▸ **Text block**:
____

American baseball player (born 1943)

Bryshear Barnett "Brock" Davis (born October 19, 1943) is an American former Major League Baseball outfielder whose professional career, including minor league service, lasted for 13 seasons (1963–1975). Davis was born in Oakland, California and attended John C. Fremont High School in Los Angeles and California State University, Los Angeles. Davis attended high school with future professional baseball players Leon McFadden, Willie Crawford, Bobby Tolan and Bob Watson. He threw and batted left-handed, stood 5 ft 10 in tall and weighed 165 lb.

Davis made his big league debut at age 19 with the Houston Colt .45s on April 9, 1963. He appeared in 34 games during the 1963 season (including the September 27 game in which all nine of the Colts starters were rookies) but did not see significant action in the major leagues again until 1971, when he played for the Chicago Cubs.

He was traded along with Jim Colborn and Earl Stephenson by the Cubs to the Milwaukee Brewers for outfielder José Cardenal on December 3, 1971. Davis batted .318 in 1972 in a utility role with the Brewers. His final game as a major-leaguer was on October 4, 1972.

All told, in 242 MLB games played, he collected 141 hits, including 12 doubles and five triples, 43 runs batted in. On June 14, 1963, Davis hit the only home run of his major league career, against Jack Sanford of the San Francisco Giants.

____

▸ **Given records**:

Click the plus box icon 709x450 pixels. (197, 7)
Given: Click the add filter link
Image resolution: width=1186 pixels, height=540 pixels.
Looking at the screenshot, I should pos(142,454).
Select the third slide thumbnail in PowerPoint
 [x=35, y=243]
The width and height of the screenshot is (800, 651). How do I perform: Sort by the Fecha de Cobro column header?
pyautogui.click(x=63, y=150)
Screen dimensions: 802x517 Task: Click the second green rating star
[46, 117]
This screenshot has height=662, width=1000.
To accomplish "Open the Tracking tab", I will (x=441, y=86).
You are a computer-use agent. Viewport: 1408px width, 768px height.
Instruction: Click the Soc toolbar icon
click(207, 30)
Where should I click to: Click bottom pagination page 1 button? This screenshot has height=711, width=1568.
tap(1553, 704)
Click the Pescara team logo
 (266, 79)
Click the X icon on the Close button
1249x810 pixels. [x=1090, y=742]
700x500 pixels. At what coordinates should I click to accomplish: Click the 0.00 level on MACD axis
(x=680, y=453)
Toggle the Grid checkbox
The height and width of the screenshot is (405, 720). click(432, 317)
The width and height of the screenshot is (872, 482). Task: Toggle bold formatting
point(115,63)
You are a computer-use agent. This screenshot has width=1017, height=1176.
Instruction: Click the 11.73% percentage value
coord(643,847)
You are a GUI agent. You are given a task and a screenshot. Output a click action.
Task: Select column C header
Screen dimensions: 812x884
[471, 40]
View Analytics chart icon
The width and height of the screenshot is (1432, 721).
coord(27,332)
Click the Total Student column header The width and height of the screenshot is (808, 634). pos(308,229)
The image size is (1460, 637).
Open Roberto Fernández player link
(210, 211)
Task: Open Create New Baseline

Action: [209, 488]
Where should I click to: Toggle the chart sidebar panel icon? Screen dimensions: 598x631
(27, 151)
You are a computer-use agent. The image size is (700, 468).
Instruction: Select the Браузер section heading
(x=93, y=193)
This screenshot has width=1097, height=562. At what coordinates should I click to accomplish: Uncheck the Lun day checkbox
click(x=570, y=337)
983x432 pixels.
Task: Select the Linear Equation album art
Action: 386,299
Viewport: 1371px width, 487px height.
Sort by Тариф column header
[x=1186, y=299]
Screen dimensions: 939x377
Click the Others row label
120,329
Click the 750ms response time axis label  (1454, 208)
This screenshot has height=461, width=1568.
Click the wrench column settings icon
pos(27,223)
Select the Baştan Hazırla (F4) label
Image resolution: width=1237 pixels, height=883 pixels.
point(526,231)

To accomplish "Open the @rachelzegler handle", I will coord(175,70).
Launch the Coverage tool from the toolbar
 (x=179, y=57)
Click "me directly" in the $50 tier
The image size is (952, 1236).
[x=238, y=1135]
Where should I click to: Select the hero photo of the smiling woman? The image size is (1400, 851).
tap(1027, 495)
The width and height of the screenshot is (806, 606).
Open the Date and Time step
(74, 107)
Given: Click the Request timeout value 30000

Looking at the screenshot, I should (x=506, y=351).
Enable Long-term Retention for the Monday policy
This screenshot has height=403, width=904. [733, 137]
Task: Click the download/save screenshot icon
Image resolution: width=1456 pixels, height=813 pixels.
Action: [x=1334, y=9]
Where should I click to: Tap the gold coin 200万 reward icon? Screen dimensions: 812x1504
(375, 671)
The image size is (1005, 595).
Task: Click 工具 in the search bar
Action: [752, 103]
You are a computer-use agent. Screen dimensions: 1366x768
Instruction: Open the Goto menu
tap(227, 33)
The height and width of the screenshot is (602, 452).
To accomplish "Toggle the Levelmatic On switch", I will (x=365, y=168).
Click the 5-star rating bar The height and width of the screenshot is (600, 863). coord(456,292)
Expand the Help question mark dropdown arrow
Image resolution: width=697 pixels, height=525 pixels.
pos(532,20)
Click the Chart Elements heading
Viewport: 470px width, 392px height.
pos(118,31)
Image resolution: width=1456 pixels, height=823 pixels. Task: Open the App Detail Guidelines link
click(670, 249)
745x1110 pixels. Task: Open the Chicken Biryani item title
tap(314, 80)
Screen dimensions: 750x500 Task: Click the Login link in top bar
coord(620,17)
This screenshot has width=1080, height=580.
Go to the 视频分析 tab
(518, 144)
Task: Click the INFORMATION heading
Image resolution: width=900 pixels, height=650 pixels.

____

▸ **List of tasks**:
**a)** In the text on Brock Davis, which pitcher gave up the only home run of Davis's major league career?
**b)** Return the portion of the Brock Davis text that begins at the words "Davis made his" and stops after the words "October 4, 1972.", copied without any changes.

▸ **Responses per task**:
**a)** Jack Sanford of the San Francisco Giants.

**b)**
Davis made his big league debut at age 19 with the Houston Colt .45s on April 9, 1963. He appeared in 34 games during the 1963 season (including the September 27 game in which all nine of the Colts starters were rookies) but did not see significant action in the major leagues again until 1971, when he played for the Chicago Cubs.

He was traded along with Jim Colborn and Earl Stephenson by the Cubs to the Milwaukee Brewers for outfielder José Cardenal on December 3, 1971. Davis batted .318 in 1972 in a utility role with the Brewers. His final game as a major-leaguer was on October 4, 1972.